#### What is needed
Write out the records exactly as they appear, starting with the line that contains "This screenshot has height=812, width=1483." and going on through the line that contains "Task: Open the 箱式直流电桥测量电阻 thumbnail", both included.

[Recorded data start]

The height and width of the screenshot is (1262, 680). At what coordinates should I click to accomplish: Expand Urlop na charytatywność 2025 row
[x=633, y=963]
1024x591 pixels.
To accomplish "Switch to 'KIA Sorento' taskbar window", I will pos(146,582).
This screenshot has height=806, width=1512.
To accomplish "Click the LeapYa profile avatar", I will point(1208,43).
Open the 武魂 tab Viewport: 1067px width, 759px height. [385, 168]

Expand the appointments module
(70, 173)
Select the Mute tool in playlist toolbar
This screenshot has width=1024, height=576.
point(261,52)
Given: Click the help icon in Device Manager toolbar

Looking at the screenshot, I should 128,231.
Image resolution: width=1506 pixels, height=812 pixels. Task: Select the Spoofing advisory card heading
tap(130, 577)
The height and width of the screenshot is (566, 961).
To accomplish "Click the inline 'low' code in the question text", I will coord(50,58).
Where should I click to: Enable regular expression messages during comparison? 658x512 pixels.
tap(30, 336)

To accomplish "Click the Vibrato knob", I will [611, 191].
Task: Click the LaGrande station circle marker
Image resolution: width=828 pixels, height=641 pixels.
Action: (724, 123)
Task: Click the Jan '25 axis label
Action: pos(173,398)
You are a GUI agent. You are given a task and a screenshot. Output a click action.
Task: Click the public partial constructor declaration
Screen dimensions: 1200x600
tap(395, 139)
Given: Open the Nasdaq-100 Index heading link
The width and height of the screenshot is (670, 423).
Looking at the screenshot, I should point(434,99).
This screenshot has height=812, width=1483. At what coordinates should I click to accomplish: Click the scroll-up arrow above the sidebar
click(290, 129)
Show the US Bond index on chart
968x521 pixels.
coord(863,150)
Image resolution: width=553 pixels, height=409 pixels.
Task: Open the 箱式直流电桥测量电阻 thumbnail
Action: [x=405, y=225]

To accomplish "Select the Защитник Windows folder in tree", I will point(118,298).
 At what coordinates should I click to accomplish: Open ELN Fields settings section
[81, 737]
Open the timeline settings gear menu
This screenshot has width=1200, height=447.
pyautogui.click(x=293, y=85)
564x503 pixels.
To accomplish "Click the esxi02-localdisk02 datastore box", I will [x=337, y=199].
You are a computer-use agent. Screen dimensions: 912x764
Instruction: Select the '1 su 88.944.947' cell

[Recorded data end]

#### Result of the exercise
This screenshot has height=812, width=1483. At what coordinates should I click to accomplish: Click the scroll-up arrow above the sidebar
click(290, 129)
Show the US Bond index on chart
968x521 pixels.
coord(863,150)
Image resolution: width=553 pixels, height=409 pixels.
Task: Open the 箱式直流电桥测量电阻 thumbnail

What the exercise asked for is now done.